Queerness, Community, Accountability
McElroy explained Sonnets & Soul’s inception, which dates back from studying Shakespearian love poems and not seeing the representation and building out a sense of self-advocacy.
“It became this celebration, an interrogation of the Black community of love and music, but it also became about what happens when you don’t fit into that community in that space that supposed to be our safety, our comfort, our everything but I don’t fit there and don’t see myself there,” McElroy explained.
Along with McElroy, Jamil Fletcher (B.S. ’87), A.J. King, Steve Mobley, Ph.D. (B.A. ’05) and Nicole Austin-Hillary (J.D. ’00) represented diverse sectors of legal, higher education, and the arts sphere, the conversation included inclusive points of view from “an interdisciplinary and intergenerational perspective,” said Khalid Y. Long, Ph.D., the associate professor of theater arts and coordinator of the foundations area in the College of Fine Arts.
Before the show, panelists shared their moments of queer life at Howard before queer inclusion was a priority.
“I was staying in Drew Hall, and there was this major scene one evening when a group of guys who were pretty effeminate, were going out to a club, I was on the fifth floor and not out at the time, but when they were coming out to the courtyard, other residents were throwing bottles at them from all floors for a good 20, 30 minutes,” said Fletcher, founder and publisher of the queer, Black SWERV Magazine.
“There was no discussion of that later, no investigation, it was as if it just didn’t happen, and that was in ‘82...I’m really proud of how far Howard has come.”
If we don’t have these open conversations about gender, gender identity, sex and sexuality, you’re literally leading your kids to slaughter,”
In 2022, Howard was named the most inclusive HBCU by CampusIndex.com, citing policies, protocols, and safe zones part of campus measures to uplift the queer community.

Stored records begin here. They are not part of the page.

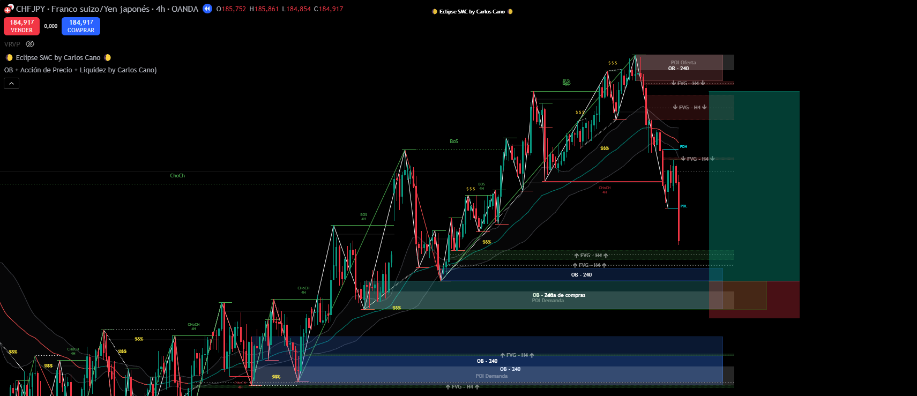Click the moon icon left of Eclipse SMC legend
This screenshot has width=917, height=396.
click(x=9, y=58)
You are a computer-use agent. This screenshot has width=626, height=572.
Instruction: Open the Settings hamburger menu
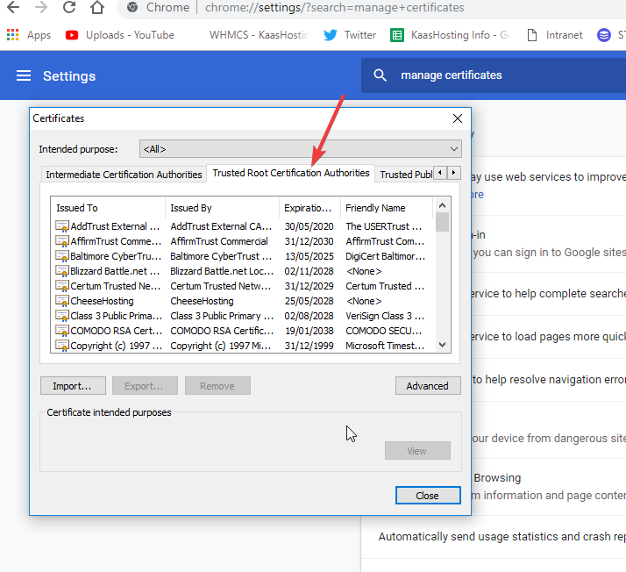coord(24,75)
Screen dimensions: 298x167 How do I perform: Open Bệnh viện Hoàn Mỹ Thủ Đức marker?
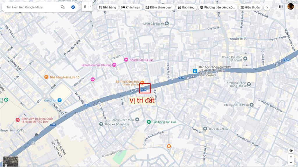(17, 120)
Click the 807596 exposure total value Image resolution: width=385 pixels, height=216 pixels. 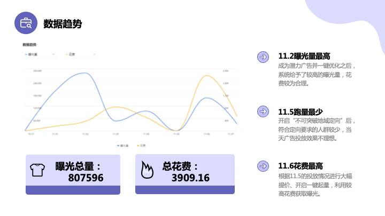pos(86,178)
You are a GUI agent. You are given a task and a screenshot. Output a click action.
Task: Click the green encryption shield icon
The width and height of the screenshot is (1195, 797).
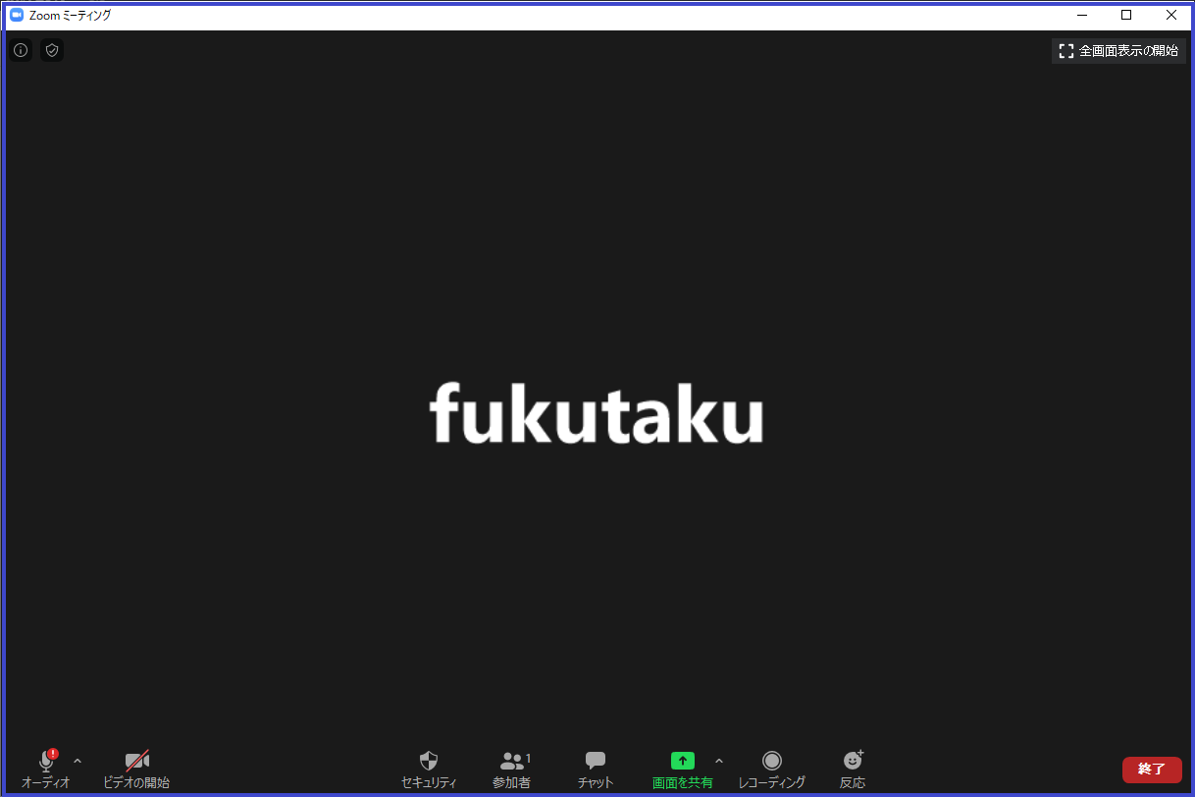(52, 50)
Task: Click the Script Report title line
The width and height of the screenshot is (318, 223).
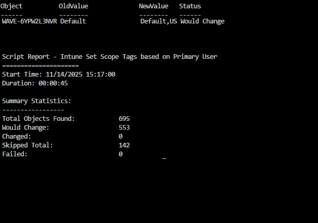Action: (109, 56)
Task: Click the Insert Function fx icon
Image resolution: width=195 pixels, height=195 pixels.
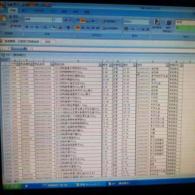Action: click(25, 48)

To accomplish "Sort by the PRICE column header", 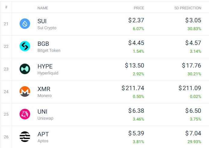I will point(139,8).
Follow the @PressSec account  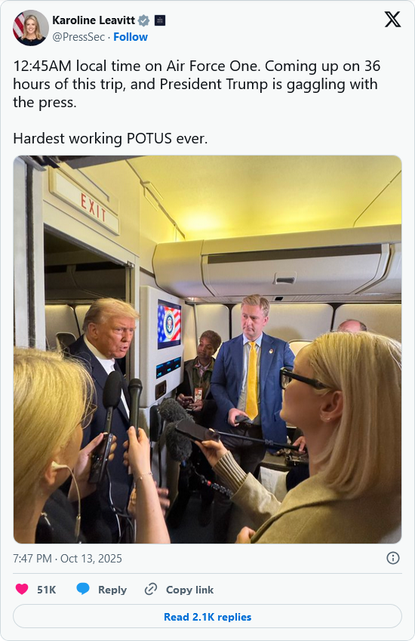pyautogui.click(x=131, y=37)
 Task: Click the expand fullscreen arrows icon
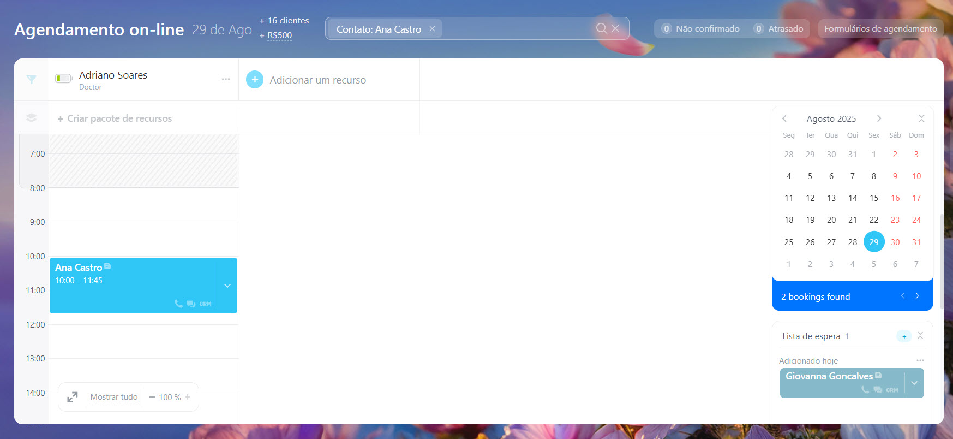[72, 397]

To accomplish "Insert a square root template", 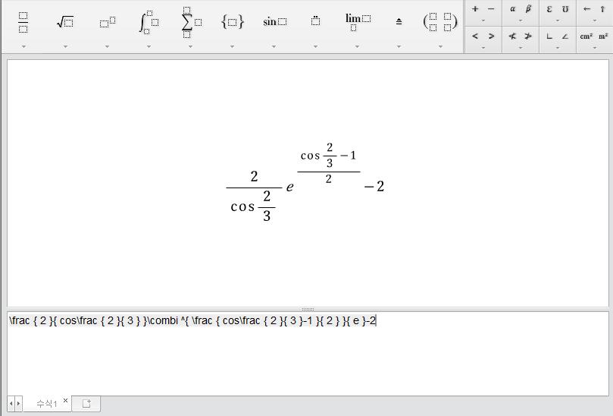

However, participants of the panel agreed that, though the place of queer Howard community members have changed, there is still more work to do to ensure inclusivity does not ring hollow.
King, the new director of the LGBTQ+ and Intercultural Affairs Center, spoke to the current climate of Howard’s queer inclusion, stating that advocating for students is a mandatory practice for the center, alongside its mission of being a safe space.
"We want to make sure that, with our office, we are curating a space here you all feel seen, advocated for, and celebrated too,” King said. “We can develop programing and initiatives in that office from or perspective, but it needs to come from what the [Howard student body] wants.”
Fostering Inclusion
While McElroy expressed the need to create a queer space for himself, Mobley also stated that not accepting queerness or embracing queer students has dangerous consequences that leave the population more vulnerable if they are in silos and without community nor resources.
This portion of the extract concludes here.